_Passage to read:_

____________________

Loch Scridain is a 12 km sea loch, with a west-south west aspect, on the western, or Atlantic coastline of the Isle of Mull, in the Inner Hebrides, Argyll and Bute, Scotland.

==Geography==
Loch Scridain extends inland as far as the island's only Munro and extinct volcano, Ben More, a large massif on the Ardmeanach peninsula to the north; the imposing Bearraich hill overlooks the mouth of the loch. To the south is the Ross of Mull, the longest peninsula on Mull, that reaches past the sea loch boundary into the Atlantic. Near the head of Loch Scridain is the Aird of Kinloch, a small peninsula that almost separates the main loch from the small inner sea loch, Loch Beg. Loch Beg is fed by the River Coladoir.

Seabank Villa on the lochside at Kilfinichen Bay is the type locality for the mineral mullite.

==Settlements==

Loch Scridain has three settlements, Tiroran, Kilfinichen, and Pennyghael, with a total population of about 60. The A849 to Bunessan and Fionnphort runs along the southern shore of the loch and there is a turn off in Pennyghael to Carsaig Bay.

==Geology==
Loch Scridain to the Ardmeanach peninsula is a lava landscape in which the lava flows have created a layered effect. Basalt lava is rich in minerals and the land between the crags is green and fertile. There is black basalt, stained orange in places. The orange colour represents the top surfaces of the flow, weathered by the tropical climate of 60 million years ago. There is a fossil tree, with a cave to its right, a large boulder on the shore just below, and a small area of columnar basalt on its left. The cast of the tree is a hollow half-cylinder about 4 ft wide, starting just above ground level. Just beyond the tree, there is a black sand beach, and there are in the basalt shoreline slab some older boulders overwhelmed by the lava flow of 60 million years ago.

____________________

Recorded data

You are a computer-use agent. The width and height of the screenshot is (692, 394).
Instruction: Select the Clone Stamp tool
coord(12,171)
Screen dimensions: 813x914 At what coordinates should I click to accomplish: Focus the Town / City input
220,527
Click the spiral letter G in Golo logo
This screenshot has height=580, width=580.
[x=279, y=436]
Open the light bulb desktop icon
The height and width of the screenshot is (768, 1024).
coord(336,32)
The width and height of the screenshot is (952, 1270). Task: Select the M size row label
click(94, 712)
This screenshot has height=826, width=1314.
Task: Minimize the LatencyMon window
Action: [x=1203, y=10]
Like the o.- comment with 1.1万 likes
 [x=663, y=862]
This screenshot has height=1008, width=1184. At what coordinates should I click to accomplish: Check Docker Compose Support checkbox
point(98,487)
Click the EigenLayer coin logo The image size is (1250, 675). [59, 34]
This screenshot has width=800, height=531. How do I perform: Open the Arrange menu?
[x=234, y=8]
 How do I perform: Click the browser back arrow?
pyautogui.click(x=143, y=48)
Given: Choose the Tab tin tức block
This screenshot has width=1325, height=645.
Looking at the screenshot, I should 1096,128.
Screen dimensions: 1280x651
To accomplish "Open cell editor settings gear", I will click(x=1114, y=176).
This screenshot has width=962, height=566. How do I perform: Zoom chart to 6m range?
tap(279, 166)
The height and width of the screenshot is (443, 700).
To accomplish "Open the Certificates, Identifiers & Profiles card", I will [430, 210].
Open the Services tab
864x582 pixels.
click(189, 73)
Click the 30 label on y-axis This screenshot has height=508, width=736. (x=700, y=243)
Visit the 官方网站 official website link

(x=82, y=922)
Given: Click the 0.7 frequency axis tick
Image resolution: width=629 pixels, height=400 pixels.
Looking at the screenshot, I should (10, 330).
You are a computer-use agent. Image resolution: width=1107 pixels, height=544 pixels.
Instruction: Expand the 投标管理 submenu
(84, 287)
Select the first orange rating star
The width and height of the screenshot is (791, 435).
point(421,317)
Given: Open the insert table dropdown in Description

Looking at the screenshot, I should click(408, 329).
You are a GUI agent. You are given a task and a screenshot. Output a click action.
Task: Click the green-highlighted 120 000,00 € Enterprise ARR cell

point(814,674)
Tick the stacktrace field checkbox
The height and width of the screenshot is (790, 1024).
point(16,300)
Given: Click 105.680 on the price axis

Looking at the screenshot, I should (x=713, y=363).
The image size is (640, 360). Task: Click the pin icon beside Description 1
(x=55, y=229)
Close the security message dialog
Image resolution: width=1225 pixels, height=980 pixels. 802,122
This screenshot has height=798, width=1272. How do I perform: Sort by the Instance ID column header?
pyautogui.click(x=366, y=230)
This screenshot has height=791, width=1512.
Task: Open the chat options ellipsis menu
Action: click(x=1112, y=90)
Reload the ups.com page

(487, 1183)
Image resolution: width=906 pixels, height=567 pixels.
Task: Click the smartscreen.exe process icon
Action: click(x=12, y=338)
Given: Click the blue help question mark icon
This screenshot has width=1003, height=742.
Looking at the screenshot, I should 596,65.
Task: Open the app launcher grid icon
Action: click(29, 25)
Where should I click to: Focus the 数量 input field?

____________________

_What you will do:_ Reproduce the entire passage about Loch Scridain word for word. Rely only on the passage about Loch Scridain and nothing else.

_Expected output:_
Loch Scridain is a 12 km sea loch, with a west-south west aspect, on the western, or Atlantic coastline of the Isle of Mull, in the Inner Hebrides, Argyll and Bute, Scotland.

==Geography==
Loch Scridain extends inland as far as the island's only Munro and extinct volcano, Ben More, a large massif on the Ardmeanach peninsula to the north; the imposing Bearraich hill overlooks the mouth of the loch. To the south is the Ross of Mull, the longest peninsula on Mull, that reaches past the sea loch boundary into the Atlantic. Near the head of Loch Scridain is the Aird of Kinloch, a small peninsula that almost separates the main loch from the small inner sea loch, Loch Beg. Loch Beg is fed by the River Coladoir.

Seabank Villa on the lochside at Kilfinichen Bay is the type locality for the mineral mullite.

==Settlements==

Loch Scridain has three settlements, Tiroran, Kilfinichen, and Pennyghael, with a total population of about 60. The A849 to Bunessan and Fionnphort runs along the southern shore of the loch and there is a turn off in Pennyghael to Carsaig Bay.

==Geology==
Loch Scridain to the Ardmeanach peninsula is a lava landscape in which the lava flows have created a layered effect. Basalt lava is rich in minerals and the land between the crags is green and fertile. There is black basalt, stained orange in places. The orange colour represents the top surfaces of the flow, weathered by the tropical climate of 60 million years ago. There is a fossil tree, with a cave to its right, a large boulder on the shore just below, and a small area of columnar basalt on its left. The cast of the tree is a hollow half-cylinder about 4 ft wide, starting just above ground level. Just beyond the tree, there is a black sand beach, and there are in the basalt shoreline slab some older boulders overwhelmed by the lava flow of 60 million years ago.